**** Page text ****
Instructor notes
Lesson motivation and learning objectives
The purpose of this lesson is not to teach how to do data analysis in spreadsheets, but to teach good data organization and how to do some data cleaning and quality control in a spreadsheet program.
Lesson design
Data tidiness
- Introduce that we’re teaching data organization, and that we’re using spreadsheets, because most people do data entry in spreadsheets or have data in spreadsheets.
- Emphasize that we are teaching good practice in data organization and that this is the foundation of their research practice. Without organized and clean data, it will be difficult for them to apply the things we’re teaching in the rest of the workshop to their data.
- Much of their lives as a researcher will be spent on this ‘data wrangling’ stage, but some of it can be prevented with good strategies for data collection up front.
**** Information provided ****
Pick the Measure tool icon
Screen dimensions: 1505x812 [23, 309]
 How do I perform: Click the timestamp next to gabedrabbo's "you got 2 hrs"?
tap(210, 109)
****
Reproduce the part of the instructor notes that opens with "- Much of their" and closes with "collection up front.", substituting "scientist" for "researcher".

→ **Response to this task**
- Much of their lives as a scientist will be spent on this ‘data wrangling’ stage, but some of it can be prevented with good strategies for data collection up front.